## Dataset content

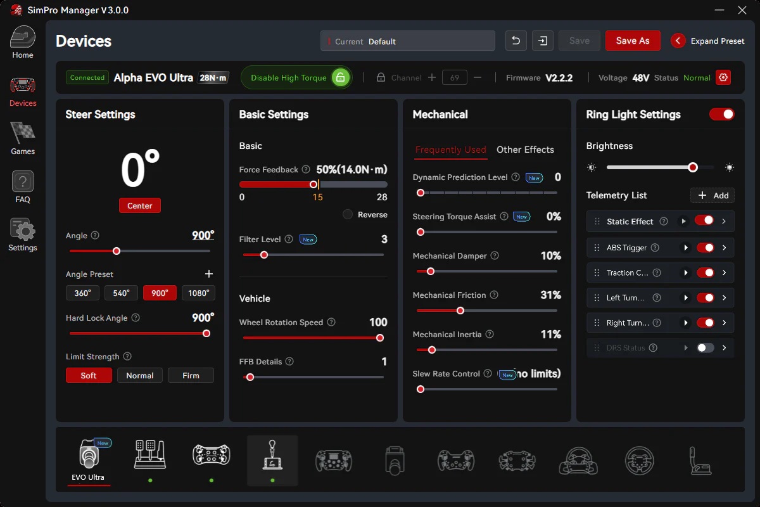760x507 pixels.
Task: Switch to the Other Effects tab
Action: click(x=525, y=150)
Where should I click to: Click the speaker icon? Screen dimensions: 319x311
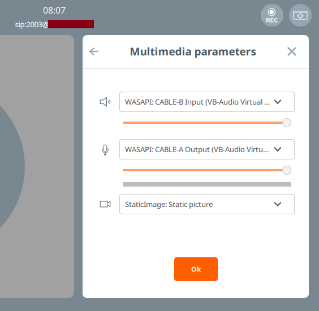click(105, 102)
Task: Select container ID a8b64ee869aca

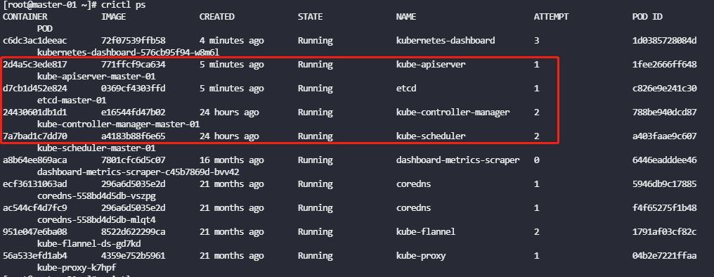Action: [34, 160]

## Assigned task
Every line from the one containing "Where should I" through the end of the records is to be returned exactly, and those lines alone; pictures are dropped.

## Exercise answer
Where should I click to: Click the speaker icon? Screen dimensions: 319x311
click(105, 102)
Task: Select container ID a8b64ee869aca

Action: [34, 160]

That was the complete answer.